Guy Kawasaki is one of the sharpest knifes in the drawer when it comes to the power of social media. Kawasaki likes to challenge those with pre-conceived notions of how all this social media works. Here are some tips from a man who has 289,000 likes for his page on Facebook, 1.5 Million followers on Twitter, and 1.6 Million followers on LinkedIn. He is in wide demand as a seminar leader and keynote speaker and also has several best selling books where he is generous about sharing his wisdom and best practices with audiences.
Kawasaki says it is highly beneficial to re-post the same content multiple times in multiple social media networks. One reason is that the audience comes and goes. This way, you are more certain to get everyone in your audience. Kawasaki’s Twitter strategy is to post content four times, eight hours apart — and he receives four times the amount of clicks by doing so.

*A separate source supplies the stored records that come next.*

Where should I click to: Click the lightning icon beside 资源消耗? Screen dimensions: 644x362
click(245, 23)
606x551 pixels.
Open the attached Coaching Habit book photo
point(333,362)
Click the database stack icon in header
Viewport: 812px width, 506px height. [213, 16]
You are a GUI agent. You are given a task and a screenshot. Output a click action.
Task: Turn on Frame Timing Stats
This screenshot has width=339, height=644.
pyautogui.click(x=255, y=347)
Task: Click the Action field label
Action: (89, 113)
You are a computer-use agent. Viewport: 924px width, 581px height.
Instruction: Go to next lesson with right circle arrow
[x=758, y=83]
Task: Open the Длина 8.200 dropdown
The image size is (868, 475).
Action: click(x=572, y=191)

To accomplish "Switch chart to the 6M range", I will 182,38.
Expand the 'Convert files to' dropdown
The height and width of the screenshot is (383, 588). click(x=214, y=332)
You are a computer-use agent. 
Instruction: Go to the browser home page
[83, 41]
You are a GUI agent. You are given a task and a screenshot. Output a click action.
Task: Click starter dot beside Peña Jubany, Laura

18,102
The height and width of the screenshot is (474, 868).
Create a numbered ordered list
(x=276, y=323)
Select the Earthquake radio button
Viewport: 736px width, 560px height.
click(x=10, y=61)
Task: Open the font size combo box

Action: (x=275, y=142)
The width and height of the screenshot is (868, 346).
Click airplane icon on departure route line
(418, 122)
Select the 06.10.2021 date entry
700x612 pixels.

Another key to successful reposting is when people in your circle of influence can repost your content. No one is able to be connected to everyone, and there is always the possiblity that a re-post by someone other than yourself could have significant impact on the ultimate viewer. It also creates good networks of links, for which the search engines like Google, Yahoo and Bing look.
A link to some site or landing page should be in every possible post according to Kawasaki. When possible, try to include the original source of the link. At the minimum, give the source credit. If you have a social media profile, your job is to become a curator. This is part of the value which you provide on social media: curate and sort the Internet gold from the junk, and share the good with your audience. Don’t hold back. Content is more likely to be shared if the topic is popular and good. One key is to share trends to find relevant subjects that you can include in your content.
All brands and individuals should create a social media strategy that works best for them. But it doesn’t hurt to take tips from an influencer with over 7 million followers across all his social media networks. Kawasaki’s has a couple of key rules of thumb: 1) “Don’t take anything as gospel in social media” and 2) “Never trust a social media expert that has fewer followers than you.”